Un hombre vivía humildemente con su esposa e hijos en la campiña mexicana y ganaba su pan trabajando la tierra. Había visto morir a varios parientes que habitaban su casa y habían sido enterrados, tras los tradicionales ritos religiosos, no lejos de su casa. Año tras año este hombre le restaba importancia a las ofrendas debidas a los muertos, pese a las advertencias de su mujer.
Aquel año, como pronto advertiría, sería diferente.
Como todos los días, el hombre fue a trabajar su tierra. Era el 2 de Noviembre, al esperada fecha de la celebración del Día de los Muertos.

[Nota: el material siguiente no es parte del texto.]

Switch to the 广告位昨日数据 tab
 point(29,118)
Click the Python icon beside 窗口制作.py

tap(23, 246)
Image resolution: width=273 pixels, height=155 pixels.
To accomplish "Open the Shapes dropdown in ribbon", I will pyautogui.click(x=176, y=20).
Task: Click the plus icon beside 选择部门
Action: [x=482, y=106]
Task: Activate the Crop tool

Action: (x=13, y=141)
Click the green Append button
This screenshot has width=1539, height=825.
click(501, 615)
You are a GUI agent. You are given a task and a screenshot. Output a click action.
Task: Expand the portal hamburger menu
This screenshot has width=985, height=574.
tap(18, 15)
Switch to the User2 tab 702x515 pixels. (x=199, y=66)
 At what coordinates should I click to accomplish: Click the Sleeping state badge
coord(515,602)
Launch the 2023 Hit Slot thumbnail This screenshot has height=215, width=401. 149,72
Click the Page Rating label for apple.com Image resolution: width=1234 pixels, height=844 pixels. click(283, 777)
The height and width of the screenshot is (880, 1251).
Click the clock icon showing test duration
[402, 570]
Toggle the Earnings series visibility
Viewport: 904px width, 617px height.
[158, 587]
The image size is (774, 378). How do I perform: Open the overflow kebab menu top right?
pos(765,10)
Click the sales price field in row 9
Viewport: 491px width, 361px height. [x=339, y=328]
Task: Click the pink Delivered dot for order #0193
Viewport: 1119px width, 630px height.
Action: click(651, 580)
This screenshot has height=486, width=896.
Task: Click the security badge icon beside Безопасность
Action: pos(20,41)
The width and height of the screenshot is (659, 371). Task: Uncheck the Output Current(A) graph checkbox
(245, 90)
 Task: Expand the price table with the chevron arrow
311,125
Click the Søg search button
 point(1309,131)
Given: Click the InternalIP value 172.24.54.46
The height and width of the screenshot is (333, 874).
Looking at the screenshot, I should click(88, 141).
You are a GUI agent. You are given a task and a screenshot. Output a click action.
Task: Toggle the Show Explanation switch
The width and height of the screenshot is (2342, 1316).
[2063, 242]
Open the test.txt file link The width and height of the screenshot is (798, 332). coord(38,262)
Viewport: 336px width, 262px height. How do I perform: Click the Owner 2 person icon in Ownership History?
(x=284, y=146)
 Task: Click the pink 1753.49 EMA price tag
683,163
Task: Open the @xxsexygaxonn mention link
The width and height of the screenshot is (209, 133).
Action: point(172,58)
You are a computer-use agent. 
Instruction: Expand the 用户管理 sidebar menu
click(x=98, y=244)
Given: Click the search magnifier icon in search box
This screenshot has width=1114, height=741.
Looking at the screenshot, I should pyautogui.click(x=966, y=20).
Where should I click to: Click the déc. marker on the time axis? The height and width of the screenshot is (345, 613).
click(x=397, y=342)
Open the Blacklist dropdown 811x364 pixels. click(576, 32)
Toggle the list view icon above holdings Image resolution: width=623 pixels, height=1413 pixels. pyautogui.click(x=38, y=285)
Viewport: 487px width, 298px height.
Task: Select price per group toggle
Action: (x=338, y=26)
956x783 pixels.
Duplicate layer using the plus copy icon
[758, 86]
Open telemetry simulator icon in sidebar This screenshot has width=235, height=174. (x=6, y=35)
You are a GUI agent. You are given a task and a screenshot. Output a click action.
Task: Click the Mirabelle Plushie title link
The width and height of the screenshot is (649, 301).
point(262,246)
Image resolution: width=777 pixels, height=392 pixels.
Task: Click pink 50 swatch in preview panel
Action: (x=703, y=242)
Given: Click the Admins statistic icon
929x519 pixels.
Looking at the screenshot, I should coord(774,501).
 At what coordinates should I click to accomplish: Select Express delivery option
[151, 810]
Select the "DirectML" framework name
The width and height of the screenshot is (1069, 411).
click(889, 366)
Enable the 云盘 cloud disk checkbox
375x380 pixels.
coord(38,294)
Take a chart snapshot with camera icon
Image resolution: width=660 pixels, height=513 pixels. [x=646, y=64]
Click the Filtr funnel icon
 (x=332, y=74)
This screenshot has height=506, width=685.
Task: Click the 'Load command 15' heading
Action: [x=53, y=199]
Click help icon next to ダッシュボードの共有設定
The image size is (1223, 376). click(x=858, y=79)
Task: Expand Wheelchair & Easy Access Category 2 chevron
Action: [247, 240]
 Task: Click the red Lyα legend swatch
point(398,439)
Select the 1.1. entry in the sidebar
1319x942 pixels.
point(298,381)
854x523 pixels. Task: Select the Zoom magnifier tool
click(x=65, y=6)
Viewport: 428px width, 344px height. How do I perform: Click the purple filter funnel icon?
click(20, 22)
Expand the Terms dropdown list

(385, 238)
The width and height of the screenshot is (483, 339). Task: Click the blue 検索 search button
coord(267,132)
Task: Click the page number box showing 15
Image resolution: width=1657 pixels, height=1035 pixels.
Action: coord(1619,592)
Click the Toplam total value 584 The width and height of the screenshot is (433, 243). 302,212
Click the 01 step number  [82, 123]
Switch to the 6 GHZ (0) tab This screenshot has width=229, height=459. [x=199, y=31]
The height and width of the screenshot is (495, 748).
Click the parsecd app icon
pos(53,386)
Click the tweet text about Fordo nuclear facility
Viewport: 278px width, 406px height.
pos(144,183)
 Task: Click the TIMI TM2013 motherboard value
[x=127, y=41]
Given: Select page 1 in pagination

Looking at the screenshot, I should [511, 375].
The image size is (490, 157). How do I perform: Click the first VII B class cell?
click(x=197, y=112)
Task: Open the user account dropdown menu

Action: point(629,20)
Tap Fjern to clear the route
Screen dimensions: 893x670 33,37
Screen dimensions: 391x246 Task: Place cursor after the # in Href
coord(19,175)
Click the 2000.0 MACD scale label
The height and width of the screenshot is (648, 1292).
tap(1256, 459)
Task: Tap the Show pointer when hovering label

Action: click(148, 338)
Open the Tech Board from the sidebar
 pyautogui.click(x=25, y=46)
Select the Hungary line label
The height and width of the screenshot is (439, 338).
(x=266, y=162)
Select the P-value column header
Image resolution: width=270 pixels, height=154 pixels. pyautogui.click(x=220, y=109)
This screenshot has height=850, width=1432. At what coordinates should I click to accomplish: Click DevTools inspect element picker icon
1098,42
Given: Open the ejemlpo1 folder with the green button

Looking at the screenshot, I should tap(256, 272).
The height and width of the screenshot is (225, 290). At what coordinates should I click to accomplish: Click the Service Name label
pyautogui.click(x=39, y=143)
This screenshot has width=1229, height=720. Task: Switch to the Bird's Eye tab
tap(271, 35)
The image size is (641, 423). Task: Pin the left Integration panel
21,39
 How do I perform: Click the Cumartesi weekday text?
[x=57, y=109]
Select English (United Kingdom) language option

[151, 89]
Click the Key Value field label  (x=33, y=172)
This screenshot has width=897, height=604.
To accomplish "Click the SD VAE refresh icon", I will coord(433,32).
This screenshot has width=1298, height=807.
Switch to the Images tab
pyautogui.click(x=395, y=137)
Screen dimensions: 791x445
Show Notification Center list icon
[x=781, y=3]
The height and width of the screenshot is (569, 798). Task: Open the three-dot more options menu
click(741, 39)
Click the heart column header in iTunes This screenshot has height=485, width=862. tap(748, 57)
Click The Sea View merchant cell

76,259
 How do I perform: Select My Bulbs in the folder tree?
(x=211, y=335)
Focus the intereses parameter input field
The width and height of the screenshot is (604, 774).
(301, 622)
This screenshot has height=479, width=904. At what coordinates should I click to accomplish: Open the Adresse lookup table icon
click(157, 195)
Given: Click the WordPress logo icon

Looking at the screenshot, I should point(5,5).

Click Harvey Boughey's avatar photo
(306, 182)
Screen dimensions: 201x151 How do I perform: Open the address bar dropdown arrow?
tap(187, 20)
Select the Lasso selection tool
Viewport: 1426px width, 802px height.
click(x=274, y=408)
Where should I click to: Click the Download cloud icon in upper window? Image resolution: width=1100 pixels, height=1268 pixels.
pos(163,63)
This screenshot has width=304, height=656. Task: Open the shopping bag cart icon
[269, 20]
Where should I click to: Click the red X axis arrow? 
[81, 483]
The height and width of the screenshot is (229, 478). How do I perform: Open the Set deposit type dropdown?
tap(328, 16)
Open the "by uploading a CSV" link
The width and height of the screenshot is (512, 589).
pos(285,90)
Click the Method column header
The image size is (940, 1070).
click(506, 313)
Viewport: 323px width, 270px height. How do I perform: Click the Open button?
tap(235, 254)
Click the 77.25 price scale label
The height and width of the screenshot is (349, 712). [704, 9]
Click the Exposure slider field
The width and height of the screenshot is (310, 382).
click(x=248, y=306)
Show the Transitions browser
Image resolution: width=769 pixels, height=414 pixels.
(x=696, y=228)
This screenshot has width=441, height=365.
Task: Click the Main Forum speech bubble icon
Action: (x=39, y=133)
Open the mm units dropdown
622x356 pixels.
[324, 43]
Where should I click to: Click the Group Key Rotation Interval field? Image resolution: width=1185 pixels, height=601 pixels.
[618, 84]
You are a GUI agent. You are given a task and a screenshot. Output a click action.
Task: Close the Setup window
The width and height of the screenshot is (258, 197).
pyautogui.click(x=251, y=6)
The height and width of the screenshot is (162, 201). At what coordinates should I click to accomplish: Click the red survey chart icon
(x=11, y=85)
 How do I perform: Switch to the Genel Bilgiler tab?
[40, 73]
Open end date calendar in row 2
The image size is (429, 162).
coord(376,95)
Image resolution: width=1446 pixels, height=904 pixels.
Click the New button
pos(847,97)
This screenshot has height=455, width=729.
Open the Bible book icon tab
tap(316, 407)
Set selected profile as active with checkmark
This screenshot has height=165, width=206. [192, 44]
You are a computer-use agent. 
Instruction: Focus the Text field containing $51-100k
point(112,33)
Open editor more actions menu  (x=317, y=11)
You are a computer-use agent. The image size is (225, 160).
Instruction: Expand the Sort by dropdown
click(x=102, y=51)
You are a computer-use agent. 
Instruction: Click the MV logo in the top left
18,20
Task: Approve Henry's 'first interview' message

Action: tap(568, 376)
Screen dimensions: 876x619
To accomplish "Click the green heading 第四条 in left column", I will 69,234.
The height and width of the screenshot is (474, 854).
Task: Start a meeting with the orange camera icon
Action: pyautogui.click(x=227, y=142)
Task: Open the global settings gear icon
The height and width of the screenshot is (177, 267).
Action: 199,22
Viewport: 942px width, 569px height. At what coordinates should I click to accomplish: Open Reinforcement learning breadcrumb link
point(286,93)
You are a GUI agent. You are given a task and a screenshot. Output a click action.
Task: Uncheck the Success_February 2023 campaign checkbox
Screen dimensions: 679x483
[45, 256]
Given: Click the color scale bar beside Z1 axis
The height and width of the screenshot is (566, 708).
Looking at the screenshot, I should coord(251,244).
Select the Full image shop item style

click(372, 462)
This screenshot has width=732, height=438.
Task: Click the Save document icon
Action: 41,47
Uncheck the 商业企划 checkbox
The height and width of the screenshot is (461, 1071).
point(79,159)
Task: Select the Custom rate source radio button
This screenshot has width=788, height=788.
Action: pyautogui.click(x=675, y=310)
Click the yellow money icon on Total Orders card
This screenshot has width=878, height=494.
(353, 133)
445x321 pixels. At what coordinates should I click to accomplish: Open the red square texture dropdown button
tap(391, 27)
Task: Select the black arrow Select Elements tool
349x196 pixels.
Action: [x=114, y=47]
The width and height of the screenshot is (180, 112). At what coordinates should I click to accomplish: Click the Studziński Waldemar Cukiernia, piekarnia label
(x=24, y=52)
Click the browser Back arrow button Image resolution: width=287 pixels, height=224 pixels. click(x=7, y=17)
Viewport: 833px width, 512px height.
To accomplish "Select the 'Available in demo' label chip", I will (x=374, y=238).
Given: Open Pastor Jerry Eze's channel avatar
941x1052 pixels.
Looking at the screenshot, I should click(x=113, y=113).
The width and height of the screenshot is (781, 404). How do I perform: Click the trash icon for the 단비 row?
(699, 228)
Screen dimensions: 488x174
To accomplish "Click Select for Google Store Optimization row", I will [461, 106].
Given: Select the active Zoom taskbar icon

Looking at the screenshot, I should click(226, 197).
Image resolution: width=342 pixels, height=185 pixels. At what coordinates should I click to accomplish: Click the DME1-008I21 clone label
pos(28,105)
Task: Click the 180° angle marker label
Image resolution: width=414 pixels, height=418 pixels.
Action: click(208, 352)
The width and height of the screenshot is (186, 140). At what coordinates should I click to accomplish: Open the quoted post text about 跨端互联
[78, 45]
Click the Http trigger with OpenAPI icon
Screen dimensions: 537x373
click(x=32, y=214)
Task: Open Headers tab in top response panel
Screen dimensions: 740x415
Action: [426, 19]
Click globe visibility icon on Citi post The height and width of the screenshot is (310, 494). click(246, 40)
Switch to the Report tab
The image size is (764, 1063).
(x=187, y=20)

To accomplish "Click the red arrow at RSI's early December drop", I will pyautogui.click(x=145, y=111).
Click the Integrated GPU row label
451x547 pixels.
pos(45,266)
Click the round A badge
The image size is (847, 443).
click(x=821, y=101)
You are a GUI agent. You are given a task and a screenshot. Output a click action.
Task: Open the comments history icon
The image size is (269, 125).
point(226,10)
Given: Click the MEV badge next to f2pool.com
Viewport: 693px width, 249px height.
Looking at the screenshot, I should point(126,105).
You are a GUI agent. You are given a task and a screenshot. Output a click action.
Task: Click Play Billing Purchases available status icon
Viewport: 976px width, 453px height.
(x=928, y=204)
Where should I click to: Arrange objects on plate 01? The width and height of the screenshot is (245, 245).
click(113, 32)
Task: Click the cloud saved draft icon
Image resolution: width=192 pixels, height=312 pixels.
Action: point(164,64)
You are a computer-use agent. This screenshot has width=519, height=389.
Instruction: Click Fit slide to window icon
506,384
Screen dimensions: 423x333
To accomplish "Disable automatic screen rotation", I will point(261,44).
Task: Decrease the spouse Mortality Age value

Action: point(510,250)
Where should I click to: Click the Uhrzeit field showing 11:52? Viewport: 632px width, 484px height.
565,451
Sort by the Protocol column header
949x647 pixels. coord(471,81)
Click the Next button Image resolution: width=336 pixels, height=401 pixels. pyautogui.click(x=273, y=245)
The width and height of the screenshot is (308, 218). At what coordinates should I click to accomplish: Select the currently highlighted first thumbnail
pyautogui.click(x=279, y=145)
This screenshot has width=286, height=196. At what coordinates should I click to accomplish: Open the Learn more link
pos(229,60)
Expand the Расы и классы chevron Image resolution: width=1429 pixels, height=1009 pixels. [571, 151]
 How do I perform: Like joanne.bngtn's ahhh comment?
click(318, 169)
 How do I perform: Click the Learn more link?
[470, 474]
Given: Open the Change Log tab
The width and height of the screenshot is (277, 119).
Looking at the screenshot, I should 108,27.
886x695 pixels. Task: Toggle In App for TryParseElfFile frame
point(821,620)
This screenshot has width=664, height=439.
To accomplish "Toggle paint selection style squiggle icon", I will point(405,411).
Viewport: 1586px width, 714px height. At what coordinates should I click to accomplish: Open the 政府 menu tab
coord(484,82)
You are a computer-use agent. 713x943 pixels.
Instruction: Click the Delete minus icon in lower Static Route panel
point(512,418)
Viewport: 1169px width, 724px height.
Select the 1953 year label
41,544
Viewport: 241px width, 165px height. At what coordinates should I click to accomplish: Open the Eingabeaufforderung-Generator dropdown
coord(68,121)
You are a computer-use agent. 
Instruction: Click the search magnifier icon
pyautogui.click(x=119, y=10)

Su mujer le hizo una última advertencia, que desoyó: los espíritus van a enojarse, le dijo. El hombre se encogió de hombros. Ya en el campo, comenzó a trabajar bajo el sol. De repente, oyó una voz: Miguel, Miguel (ése era su nombre). Tenemos hambre. Al principio creyó que era el viento. Cuando se repitió, creyó que era una alucinación. Cuando escuchó la voz por tercera vez, tembló: finalmente, los espíritus de sus antepasados le hacían saber que se encontraban profundamente insatisfechos. El hombre volvió corriendo a su casa y contó lo sucedido a su mujer.

La mujer terminó de preparar algo de comida gustosa y la colocó frente al altar.
Llamó a su marido. No hubo respuesta. Pensó que dormía y lo dejó descansar. Un hora más tarde volvió a llamarlo, pero tampoco respondió. Intrigada, fue en su busca al dormitorio. Al entrar, con sorpresa y dolor, comprendió que el hombre estaba muerto.